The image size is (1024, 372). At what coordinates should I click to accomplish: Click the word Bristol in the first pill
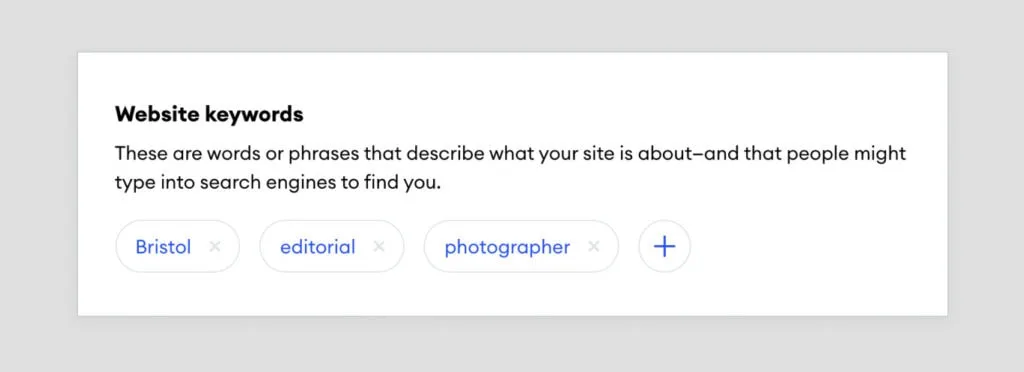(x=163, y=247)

==

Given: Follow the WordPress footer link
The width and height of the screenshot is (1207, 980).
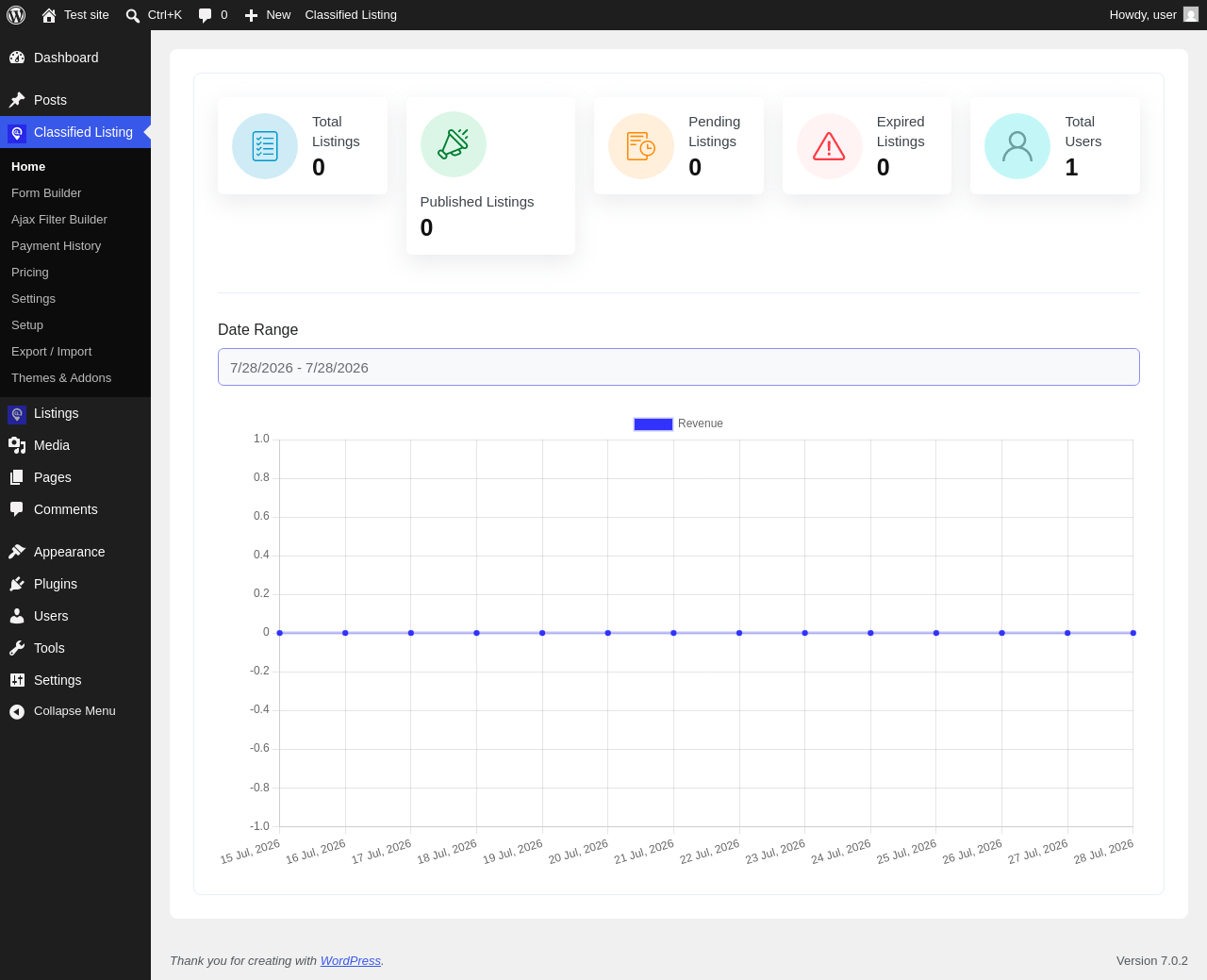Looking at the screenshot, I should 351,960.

[Exercise goal]
Arrange the lines as a numbered list with blank lines omitted, starting at the line that contains "Given: Follow the WordPress footer link" and ending with the line that contains "Looking at the screenshot, I should 351,960.". Leave the pictures out of your answer.

[Solution for this exercise]
1. Given: Follow the WordPress footer link
2. The width and height of the screenshot is (1207, 980).
3. Looking at the screenshot, I should 351,960.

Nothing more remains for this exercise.